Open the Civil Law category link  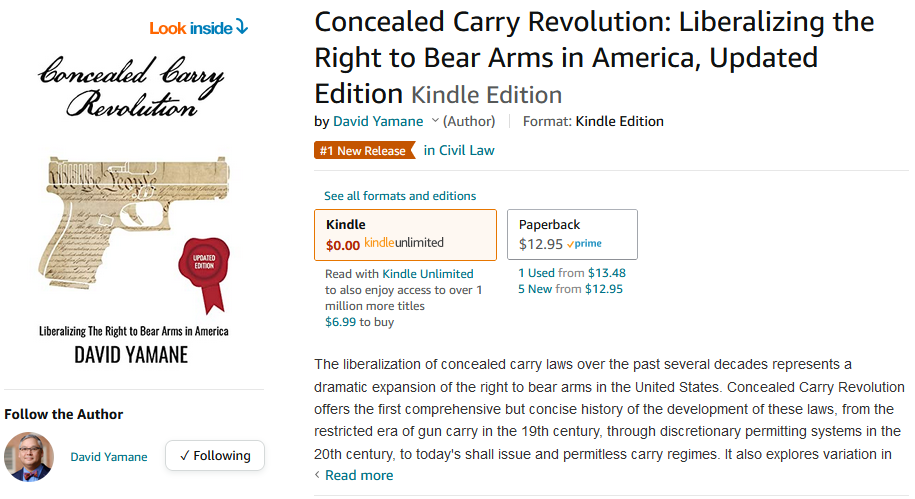coord(459,151)
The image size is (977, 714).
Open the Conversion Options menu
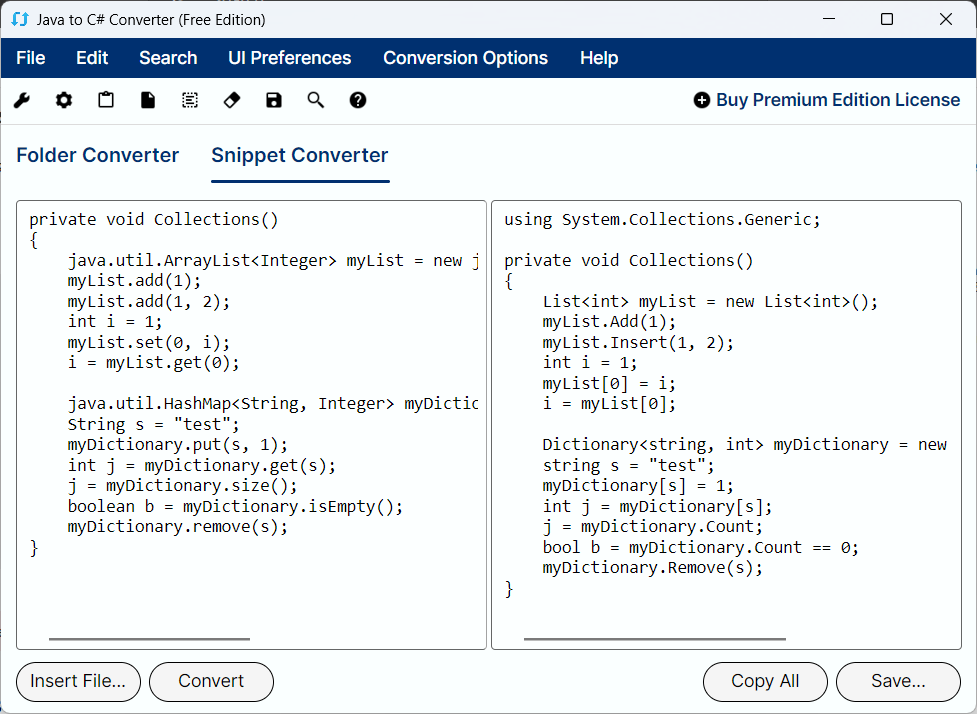(465, 58)
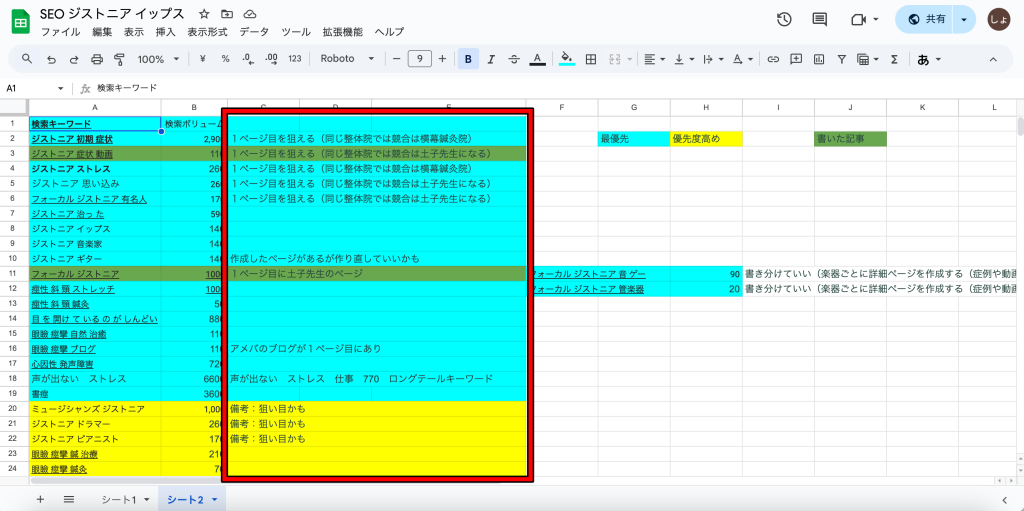Click the undo icon in toolbar

(x=50, y=59)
# # #
Within the listing above, find the line containing "The image size is (977, 714).", then print it and every line after it exactly, leaving out pictures.

● ANSWER SECTION
The image size is (977, 714).
Open the Conversion Options menu
(465, 58)
Click the undo icon in toolbar

(x=50, y=59)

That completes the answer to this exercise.